> _AUFGABE_: Zeigen Sie jede Zeile der Datensätze, in der die Zeichenfolge „Task“ vorkommt, unverändert an.

> _DATENSÄTZE_:

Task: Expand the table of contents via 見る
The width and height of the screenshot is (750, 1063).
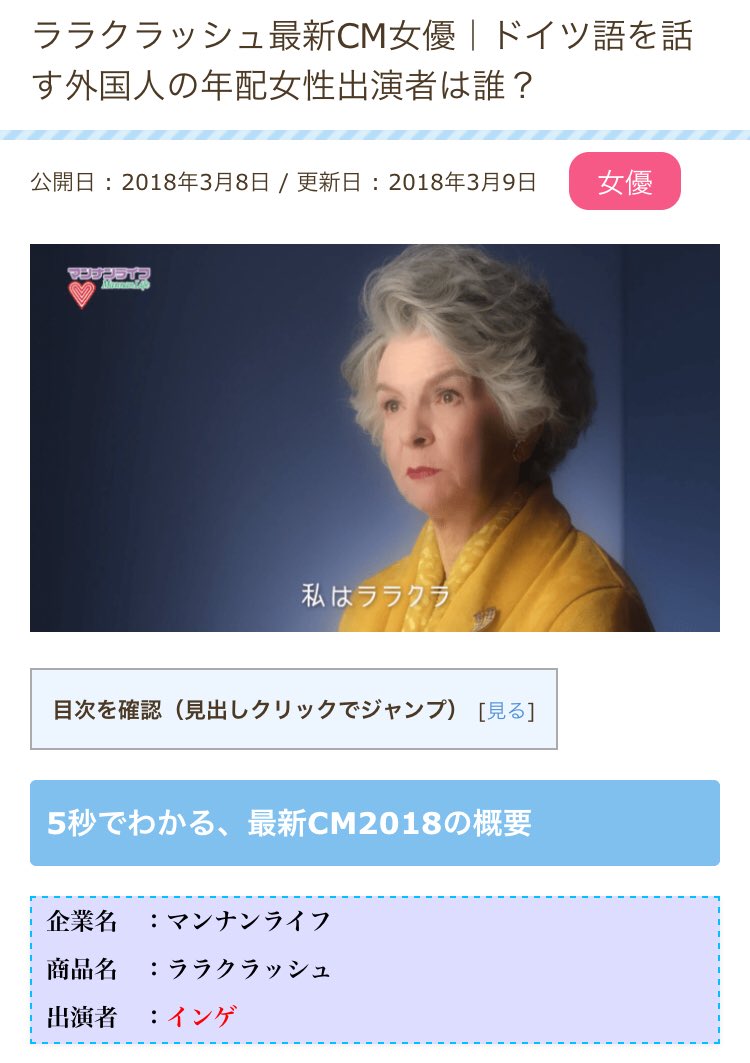Action: coord(507,710)
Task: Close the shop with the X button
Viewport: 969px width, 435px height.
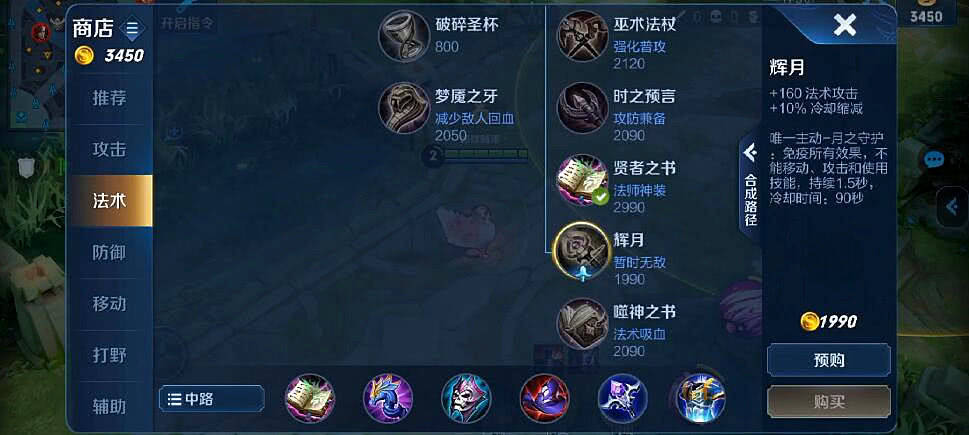Action: pos(844,25)
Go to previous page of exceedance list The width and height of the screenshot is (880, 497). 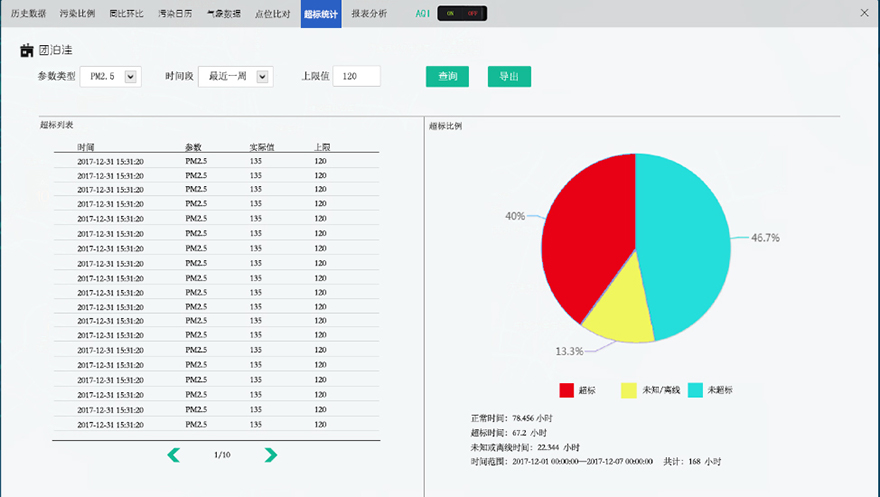[x=174, y=455]
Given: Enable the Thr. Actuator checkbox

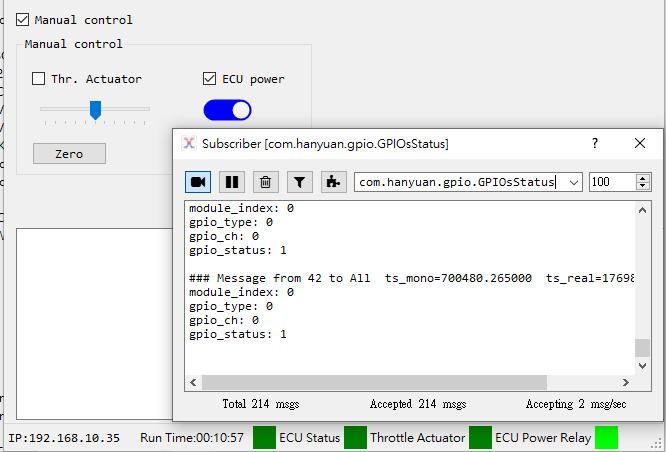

> _LÖSUNG_:
Task: Expand the table of contents via 見る
Task: Close the shop with the X button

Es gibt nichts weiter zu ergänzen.